One number is the whole answer: how many lines of the material hold "computer".

··········

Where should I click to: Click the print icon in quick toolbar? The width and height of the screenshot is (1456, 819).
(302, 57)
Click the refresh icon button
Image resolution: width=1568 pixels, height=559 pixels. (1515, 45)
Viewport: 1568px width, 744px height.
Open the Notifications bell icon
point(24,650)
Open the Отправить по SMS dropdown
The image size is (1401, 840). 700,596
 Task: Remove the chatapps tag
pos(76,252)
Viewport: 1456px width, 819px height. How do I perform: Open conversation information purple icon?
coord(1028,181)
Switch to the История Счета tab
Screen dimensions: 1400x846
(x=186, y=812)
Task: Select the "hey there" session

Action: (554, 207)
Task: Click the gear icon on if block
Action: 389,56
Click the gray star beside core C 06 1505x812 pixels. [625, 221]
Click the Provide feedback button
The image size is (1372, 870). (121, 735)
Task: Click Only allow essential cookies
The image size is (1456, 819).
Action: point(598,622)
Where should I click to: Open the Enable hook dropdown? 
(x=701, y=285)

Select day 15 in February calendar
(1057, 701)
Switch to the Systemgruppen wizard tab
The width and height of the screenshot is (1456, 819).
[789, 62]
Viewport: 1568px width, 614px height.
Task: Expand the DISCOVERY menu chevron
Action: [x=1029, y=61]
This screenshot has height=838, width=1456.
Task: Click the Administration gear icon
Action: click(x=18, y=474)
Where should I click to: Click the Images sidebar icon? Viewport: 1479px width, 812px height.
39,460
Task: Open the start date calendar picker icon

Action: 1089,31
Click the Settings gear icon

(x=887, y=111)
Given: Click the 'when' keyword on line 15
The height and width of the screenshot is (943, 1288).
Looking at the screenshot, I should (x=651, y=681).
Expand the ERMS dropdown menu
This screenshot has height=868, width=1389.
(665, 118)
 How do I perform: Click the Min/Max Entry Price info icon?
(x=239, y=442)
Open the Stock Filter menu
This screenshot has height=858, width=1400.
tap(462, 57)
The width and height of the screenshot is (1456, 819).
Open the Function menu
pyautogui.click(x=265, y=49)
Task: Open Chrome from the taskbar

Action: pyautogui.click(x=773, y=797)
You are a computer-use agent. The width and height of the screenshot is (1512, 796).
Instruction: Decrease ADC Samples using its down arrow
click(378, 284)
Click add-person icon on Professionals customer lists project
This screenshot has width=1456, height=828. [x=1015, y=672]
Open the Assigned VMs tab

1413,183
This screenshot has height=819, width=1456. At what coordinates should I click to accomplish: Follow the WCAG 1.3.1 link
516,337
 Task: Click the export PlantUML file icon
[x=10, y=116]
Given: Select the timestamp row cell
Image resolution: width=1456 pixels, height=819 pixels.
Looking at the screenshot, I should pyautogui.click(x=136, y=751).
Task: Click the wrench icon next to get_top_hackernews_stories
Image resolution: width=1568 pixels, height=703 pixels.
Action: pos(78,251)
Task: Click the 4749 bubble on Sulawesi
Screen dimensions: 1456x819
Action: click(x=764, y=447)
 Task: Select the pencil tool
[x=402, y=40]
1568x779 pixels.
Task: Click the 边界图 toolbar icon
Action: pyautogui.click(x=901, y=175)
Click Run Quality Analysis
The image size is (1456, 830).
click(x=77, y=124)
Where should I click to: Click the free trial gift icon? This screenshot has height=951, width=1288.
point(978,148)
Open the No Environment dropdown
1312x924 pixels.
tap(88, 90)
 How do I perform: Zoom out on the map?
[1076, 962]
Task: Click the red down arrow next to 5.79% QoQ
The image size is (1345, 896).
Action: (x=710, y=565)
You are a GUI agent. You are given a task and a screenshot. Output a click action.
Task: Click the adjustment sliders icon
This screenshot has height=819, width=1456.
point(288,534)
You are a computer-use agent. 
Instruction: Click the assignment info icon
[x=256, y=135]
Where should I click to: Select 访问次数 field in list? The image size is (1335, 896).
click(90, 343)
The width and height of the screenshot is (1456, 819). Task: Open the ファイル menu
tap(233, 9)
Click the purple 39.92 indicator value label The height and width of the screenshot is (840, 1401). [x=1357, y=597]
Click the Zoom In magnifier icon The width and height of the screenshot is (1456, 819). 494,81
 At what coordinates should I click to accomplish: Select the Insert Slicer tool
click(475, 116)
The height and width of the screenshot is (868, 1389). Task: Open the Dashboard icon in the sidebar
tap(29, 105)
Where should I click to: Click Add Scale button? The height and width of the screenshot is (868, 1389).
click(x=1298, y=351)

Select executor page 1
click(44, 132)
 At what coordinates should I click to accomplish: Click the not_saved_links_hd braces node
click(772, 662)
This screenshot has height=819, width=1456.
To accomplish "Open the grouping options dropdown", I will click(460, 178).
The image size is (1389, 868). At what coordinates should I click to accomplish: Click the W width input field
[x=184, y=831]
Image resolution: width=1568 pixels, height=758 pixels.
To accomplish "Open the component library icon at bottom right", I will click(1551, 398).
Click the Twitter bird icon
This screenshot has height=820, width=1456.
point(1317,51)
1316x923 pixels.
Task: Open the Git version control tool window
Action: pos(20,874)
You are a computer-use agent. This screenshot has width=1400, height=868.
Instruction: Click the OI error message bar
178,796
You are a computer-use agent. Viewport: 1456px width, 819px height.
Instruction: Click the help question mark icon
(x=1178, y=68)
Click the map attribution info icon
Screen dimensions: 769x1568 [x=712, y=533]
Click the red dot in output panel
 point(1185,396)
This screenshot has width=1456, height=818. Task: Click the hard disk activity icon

··········

[Output of the task]:
4